Three Republican state lawmakers — Rep. Julie Parrish, R-Tualatin/West Linn; Rep. Cedric Hayden, R-Roseburg; and Rep. Sal Esquivel, R-Medford — seek to refer certain parts of the measure to voters. They contest the legislation’s funding mechanism, saying that taxes on insurance premiums and a “true tax” on certain hospital net revenues will be passed to consumers.

If the petitioners gather 58,789 signatures by Oct. 5, those parts of the legislation go to the ballot. They would not go into effect unless upheld by voters in a special election Jan. 23, 2018.

If voters approve the assessments and taxes in question, though, the money could be collected retroactively, Rayfield said.

The parts of the legislation the group wants to refer are:

• A 1.5 percent tax on premium equivalents paid for public employee health plans to the Public Employees Benefit Board, which oversees health benefit plans for some of the state’s public employees.

• A tax on insurers — calculated as 1.5 percent of gross premiums earned.

  • • A section of the law that says that insurers can increase premiums on policies by 1.5 percent.

  • • A 1.5 percent tax on managed care organizations — also called Coordinated Care Organizations, or CCOs — the networks of health care providers who serve patients on the Oregon Health Plan.

  • • A 0.7 percent “true tax” on net revenues of certain hospitals.

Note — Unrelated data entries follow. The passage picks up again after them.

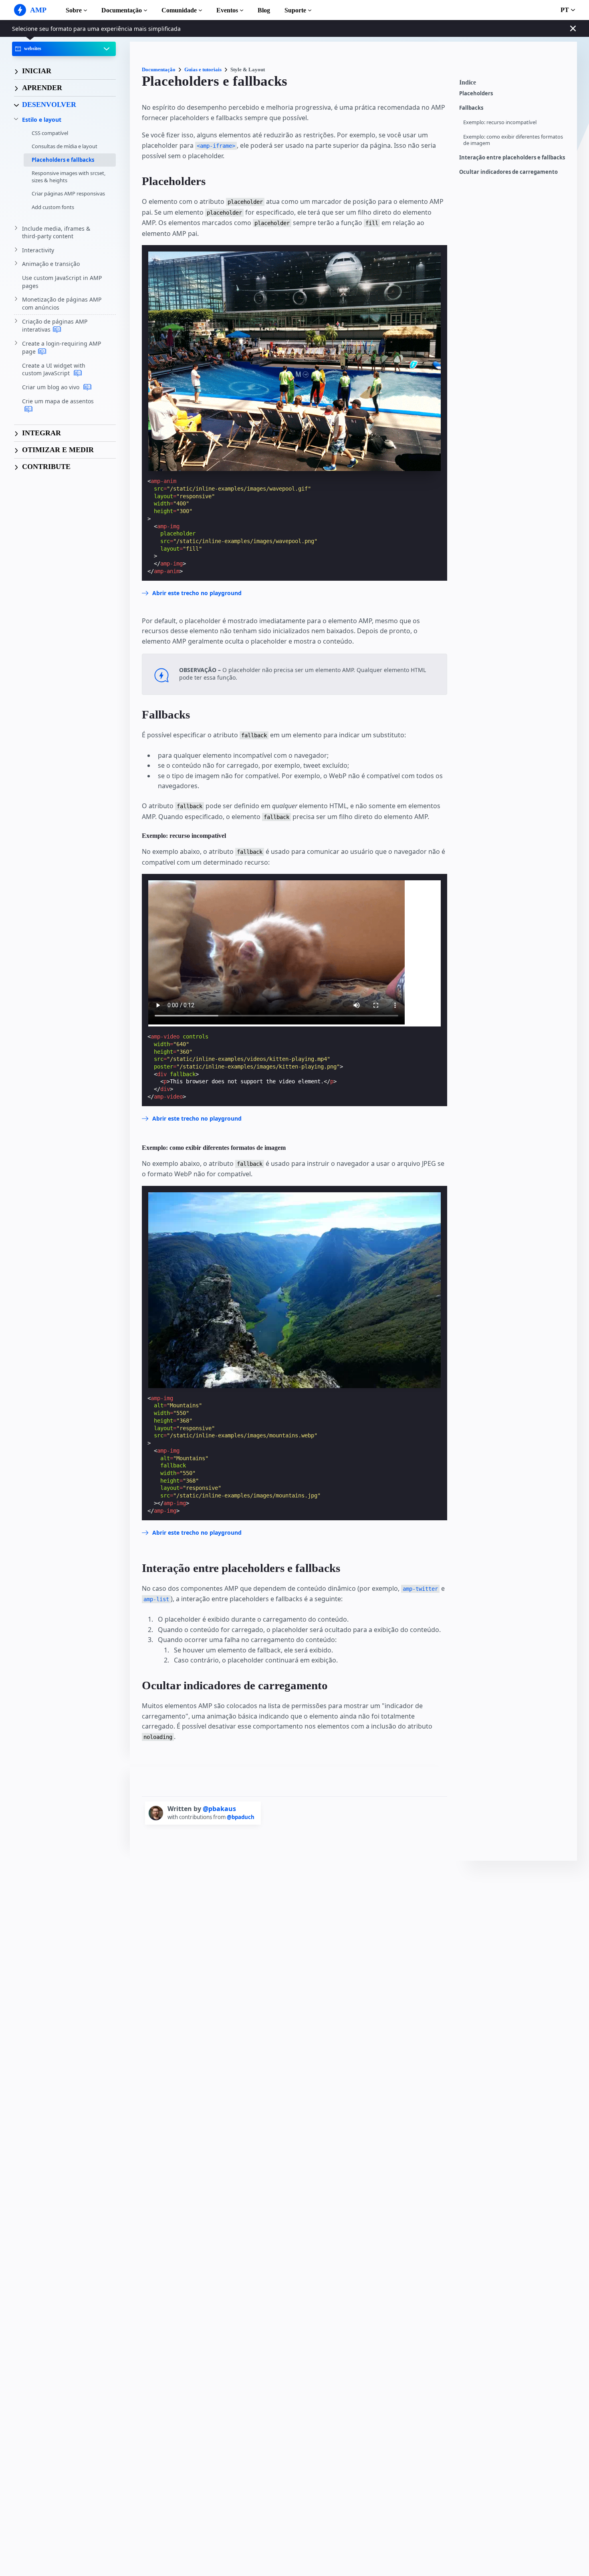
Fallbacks (471, 108)
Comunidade (179, 10)
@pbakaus (219, 1808)
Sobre (74, 10)
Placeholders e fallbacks (63, 159)
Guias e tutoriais (203, 69)
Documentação (121, 10)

  • Parrish argues the controversy over House Bill 2391 and its possible referral is merely the most recent in a series of issues in state health care policy, including the state’s failed attempt at its own insurance exchange and hiccups in redetermining individual eligibility for the Oregon Health Plan.

  • Part of the petitioners’ strategy: brand the tax as a “sales tax on health care.” In Oregon, where voters seem to relish the fact that there is no state sales tax, that framing may prove effective.

  • Rayfield criticized what he called the referral effort’s “manipulative tactics” and accused Parrish and Hayden of playing politics with Medicaid.

  • He believes the hospital “true tax” will not get passed on to consumers, and says that insurance premium taxes were previously agreed upon by the Legislature to fund an earlier program for children’s health that was made obsolete by the Medicaid expansion. That left “head room” for the state to use that funding mechanism again, Rayfield said.

  • The Corvallis Democrat also argues that should the referral be successful and the specific aspects of the legislation get voted down, legislators would have to find new revenues or make cuts to the health services that the program covers.

  • Hayden, a dentist who provides care to patients on Medicaid, contends the state won’t kick people off Medicaid even if the referral is successful, given how much money the program’s expansion has brought into the state.

  • “Truth is, I’m trying to save us from a big blow-up in Medicaid,” Hayden said. “And I think the referral would force this to come back to the legislature and come up with a plan that doesn’t put us at risk.”

  • Instead, he has proposed using OHA’s reserves and increasing existing assessments rather than the new taxes. Rayfield charged that Hayden’s plan doesn’t add up, and that it lacked bipartisan support in the Oregon Senate.